Hot Stamper Pressings of the Music of The Who Available Now
Here is our review from 2005.
After doing our next shootout for Who’s Next in 2007, and replaying the Classic afterwards, we changed our minds about Classic’s version of the album.
Apparently, a surprising amount of audio progress was made from 2005 to 2007, reflected in this review as well as dozens of others.
Looking back, 2007 seems to have been a milestone year for us here at Better Records, although we certainly had no idea at the time that such dramatic changes had been put in motion.
For example, later that same year we swore off Heavy Vinyl (prompted by the less-than-enchanting sound of the Rhino pressing of Blue) and committed ourselves to doing record shootouts of vintage pressings full time. To accomplish this we eventually ended up doubling the staff.
(Cleaning and playing every record you see on our site turned out to very time consuming.
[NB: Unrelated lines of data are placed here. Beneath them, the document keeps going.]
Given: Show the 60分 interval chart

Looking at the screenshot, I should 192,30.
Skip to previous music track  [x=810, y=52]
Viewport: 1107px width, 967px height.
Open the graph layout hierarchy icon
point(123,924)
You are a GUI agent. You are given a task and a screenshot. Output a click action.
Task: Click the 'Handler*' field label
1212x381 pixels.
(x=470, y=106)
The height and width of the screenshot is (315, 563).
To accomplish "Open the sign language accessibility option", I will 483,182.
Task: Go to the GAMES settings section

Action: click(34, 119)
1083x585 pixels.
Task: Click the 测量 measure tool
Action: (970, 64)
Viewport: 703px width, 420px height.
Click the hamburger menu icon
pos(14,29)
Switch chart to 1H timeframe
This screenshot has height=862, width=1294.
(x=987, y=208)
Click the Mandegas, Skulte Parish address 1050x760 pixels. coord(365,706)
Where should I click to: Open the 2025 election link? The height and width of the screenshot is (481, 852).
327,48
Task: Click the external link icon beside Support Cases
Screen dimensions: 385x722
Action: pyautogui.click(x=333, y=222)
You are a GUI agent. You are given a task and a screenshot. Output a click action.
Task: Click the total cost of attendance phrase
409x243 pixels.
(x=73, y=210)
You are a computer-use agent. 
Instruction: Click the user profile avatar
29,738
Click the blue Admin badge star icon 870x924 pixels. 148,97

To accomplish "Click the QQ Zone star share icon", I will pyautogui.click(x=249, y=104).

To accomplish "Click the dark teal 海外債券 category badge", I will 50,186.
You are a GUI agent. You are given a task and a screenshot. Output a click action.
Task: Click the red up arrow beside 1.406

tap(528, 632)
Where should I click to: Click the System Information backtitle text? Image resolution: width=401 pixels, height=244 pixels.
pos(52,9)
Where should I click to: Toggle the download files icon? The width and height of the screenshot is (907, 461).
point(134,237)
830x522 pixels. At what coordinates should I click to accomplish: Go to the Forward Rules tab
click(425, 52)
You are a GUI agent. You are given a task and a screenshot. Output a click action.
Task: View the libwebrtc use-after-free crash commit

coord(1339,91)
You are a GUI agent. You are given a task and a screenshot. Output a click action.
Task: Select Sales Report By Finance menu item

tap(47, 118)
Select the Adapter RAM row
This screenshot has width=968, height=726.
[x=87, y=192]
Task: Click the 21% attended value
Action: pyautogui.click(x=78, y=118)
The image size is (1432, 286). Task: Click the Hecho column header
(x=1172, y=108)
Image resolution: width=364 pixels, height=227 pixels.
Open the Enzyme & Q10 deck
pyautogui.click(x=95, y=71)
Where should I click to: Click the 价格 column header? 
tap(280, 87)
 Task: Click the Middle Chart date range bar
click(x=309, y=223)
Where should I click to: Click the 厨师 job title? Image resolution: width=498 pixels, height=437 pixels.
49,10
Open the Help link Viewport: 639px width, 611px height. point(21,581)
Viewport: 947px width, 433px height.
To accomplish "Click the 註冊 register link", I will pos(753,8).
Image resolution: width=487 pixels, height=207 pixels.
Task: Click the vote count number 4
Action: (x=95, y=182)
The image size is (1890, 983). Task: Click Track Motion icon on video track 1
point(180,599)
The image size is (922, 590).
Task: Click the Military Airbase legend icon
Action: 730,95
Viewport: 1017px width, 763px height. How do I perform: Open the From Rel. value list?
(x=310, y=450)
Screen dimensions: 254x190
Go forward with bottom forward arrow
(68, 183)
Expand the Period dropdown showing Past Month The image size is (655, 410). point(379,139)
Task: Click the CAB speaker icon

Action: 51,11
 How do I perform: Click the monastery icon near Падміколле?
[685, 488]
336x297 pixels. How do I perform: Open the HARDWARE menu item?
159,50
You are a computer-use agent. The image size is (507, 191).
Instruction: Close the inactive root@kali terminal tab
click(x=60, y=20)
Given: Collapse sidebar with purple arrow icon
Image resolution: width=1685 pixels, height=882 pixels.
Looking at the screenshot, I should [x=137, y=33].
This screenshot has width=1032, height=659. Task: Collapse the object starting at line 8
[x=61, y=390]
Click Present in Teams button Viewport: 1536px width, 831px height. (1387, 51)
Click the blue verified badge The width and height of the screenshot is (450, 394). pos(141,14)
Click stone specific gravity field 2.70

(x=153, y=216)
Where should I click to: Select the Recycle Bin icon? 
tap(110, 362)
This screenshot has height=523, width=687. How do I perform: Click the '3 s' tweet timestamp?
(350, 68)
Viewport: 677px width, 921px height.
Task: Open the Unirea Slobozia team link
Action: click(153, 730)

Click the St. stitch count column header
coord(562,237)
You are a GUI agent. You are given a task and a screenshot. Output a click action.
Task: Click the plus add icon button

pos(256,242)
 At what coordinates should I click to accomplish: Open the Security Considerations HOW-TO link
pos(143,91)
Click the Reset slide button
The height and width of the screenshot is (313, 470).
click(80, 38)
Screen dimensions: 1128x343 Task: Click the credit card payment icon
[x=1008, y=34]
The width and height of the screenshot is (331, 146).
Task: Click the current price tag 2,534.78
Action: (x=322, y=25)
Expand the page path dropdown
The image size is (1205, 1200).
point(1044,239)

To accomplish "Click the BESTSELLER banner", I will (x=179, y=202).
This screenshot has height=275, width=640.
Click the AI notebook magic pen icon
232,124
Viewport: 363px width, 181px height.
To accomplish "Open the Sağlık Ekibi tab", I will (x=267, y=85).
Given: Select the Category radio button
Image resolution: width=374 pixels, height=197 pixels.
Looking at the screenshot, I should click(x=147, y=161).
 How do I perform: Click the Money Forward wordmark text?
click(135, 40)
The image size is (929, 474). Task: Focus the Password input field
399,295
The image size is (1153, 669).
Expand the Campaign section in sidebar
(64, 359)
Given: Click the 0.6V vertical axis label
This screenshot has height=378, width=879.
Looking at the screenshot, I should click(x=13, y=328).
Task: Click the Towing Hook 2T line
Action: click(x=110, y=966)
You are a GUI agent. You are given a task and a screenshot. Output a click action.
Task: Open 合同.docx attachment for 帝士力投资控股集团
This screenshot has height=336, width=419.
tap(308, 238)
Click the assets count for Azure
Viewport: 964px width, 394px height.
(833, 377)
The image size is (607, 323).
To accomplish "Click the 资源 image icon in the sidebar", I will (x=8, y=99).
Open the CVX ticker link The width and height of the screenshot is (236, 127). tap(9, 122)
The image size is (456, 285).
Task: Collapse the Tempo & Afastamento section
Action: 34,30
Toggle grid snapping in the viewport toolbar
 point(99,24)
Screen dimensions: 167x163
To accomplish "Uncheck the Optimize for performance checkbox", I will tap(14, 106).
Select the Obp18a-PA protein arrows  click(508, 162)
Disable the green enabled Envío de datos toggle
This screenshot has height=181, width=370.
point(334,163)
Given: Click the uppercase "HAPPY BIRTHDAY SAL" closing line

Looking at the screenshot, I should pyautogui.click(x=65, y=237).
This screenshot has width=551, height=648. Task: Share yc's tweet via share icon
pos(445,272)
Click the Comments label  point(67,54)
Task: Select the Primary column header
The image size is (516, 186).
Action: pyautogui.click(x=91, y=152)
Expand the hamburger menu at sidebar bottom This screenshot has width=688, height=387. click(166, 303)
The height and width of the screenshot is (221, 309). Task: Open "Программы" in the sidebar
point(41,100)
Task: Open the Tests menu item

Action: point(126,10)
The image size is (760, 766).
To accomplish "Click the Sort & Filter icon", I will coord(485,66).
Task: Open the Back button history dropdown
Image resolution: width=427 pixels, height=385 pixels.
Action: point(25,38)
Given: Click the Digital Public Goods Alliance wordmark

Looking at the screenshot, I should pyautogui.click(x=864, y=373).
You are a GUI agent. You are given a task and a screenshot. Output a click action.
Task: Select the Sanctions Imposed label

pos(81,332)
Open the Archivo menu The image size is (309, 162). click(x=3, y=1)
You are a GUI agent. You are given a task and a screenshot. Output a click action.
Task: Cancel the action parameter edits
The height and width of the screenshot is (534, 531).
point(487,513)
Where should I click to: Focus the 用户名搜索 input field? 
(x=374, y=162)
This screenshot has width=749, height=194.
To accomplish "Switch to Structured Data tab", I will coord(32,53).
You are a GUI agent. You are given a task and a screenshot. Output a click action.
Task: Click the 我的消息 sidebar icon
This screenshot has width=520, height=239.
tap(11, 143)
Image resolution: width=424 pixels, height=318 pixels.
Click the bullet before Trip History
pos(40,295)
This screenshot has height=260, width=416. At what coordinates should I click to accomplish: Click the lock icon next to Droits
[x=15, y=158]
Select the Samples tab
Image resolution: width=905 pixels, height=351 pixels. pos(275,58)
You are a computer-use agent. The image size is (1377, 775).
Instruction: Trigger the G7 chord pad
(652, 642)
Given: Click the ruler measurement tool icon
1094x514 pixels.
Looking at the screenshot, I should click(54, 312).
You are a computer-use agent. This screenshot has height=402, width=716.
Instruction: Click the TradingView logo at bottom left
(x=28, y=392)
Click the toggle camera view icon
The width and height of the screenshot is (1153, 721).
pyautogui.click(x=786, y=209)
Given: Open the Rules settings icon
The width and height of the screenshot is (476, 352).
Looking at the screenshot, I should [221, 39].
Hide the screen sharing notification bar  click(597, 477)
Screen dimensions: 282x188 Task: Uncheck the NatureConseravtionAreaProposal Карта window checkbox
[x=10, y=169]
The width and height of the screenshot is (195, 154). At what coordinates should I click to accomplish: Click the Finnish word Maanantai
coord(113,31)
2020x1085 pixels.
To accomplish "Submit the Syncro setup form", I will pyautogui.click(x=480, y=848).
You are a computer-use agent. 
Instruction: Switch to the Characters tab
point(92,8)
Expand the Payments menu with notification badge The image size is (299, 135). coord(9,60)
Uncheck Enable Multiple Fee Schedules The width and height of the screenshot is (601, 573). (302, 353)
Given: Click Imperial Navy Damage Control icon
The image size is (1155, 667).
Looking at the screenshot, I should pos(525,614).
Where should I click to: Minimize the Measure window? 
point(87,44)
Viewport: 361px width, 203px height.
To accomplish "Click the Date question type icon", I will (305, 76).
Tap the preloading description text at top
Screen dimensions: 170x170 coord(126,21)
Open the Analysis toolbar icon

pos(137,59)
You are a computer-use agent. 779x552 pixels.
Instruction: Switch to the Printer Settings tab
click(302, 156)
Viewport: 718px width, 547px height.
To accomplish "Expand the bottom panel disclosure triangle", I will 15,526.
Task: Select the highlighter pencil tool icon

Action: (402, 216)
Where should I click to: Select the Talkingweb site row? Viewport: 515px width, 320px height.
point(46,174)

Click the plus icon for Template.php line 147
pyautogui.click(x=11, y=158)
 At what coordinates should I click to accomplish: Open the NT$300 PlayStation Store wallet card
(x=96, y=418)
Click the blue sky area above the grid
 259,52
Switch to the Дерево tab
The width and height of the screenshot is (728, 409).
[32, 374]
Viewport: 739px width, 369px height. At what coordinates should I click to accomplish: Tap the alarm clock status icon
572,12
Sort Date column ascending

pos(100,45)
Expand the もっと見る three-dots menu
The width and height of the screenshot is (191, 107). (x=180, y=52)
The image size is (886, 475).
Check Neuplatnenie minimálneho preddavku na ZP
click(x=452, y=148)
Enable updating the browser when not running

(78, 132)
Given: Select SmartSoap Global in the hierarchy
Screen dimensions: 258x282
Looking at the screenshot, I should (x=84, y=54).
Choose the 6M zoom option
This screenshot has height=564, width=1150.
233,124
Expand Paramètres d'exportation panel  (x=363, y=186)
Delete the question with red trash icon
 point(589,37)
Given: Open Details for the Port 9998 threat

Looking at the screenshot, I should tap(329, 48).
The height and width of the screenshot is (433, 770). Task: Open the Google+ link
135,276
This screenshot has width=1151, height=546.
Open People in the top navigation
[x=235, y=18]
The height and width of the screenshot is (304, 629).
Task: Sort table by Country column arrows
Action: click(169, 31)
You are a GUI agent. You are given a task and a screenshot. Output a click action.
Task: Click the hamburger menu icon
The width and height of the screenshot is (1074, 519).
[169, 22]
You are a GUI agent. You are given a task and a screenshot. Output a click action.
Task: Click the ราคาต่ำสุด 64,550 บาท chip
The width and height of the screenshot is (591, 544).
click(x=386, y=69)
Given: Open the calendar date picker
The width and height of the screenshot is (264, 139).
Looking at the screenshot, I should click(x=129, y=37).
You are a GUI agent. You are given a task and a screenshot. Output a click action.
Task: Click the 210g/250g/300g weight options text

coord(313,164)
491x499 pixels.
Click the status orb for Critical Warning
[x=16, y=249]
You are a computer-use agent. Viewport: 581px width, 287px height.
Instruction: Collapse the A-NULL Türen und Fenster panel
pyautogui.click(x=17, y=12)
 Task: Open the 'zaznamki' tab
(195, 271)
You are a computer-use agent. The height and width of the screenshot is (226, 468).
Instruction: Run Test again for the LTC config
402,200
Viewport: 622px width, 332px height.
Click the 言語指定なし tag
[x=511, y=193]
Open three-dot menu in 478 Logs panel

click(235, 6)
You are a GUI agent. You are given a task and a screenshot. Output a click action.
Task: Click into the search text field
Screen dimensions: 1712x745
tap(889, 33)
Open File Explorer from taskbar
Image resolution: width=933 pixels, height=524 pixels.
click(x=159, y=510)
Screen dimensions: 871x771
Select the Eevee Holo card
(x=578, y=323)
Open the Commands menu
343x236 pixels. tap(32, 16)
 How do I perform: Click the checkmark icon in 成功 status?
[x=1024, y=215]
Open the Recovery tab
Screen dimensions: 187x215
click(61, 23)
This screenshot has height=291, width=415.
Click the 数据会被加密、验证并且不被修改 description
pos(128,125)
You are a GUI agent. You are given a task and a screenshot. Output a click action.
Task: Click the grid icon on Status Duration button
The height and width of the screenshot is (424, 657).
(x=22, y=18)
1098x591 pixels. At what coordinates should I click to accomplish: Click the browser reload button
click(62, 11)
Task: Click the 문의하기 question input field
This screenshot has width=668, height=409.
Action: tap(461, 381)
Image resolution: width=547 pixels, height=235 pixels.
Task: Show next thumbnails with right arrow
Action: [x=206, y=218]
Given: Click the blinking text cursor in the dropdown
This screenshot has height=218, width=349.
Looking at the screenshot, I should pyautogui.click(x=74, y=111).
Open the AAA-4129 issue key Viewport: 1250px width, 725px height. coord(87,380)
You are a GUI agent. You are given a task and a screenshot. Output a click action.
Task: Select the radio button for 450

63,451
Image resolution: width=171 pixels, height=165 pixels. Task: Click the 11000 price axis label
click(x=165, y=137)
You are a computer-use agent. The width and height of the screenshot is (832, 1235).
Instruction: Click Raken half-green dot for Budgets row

No one man band can begin to fathom the complex and random nature of the vinyl LP, which explains why the audiophile reviewers of the world are right about as often as the proverbially stopped clock.)
Live and learn is our motto, and progress in audio is a feature, not a bug, of record collecting at the most advanced levels. (“Advanced” is a code word for having no interest in any remastered pressing marketed to the audiophile community. There is nothing advanced about these deceptively-packaged mediocrities if you have the stereo to reveal their shortcomings. After spending fifty years in audio (1975-2025, we do. )
This is how good Who’s Next sounds these days, when we have them, which is not often.
In 2007 we did a big shootout for Who’s Next, and as is so often the case, the shortcomings of the Heavy Vinyl version were mercilessly revealed when played head to head with The Right Vintage Pressing. (And not the original Track by the way.)
Oddly enough, and contrary to expectation, even the domestic Decca label copies had amazing sound, not just the British Track label pressings I had favored for so long. (To keep from being influenced by biases of any kind, when we do these shootouts the listeners have no idea which pressing they are evaluating.)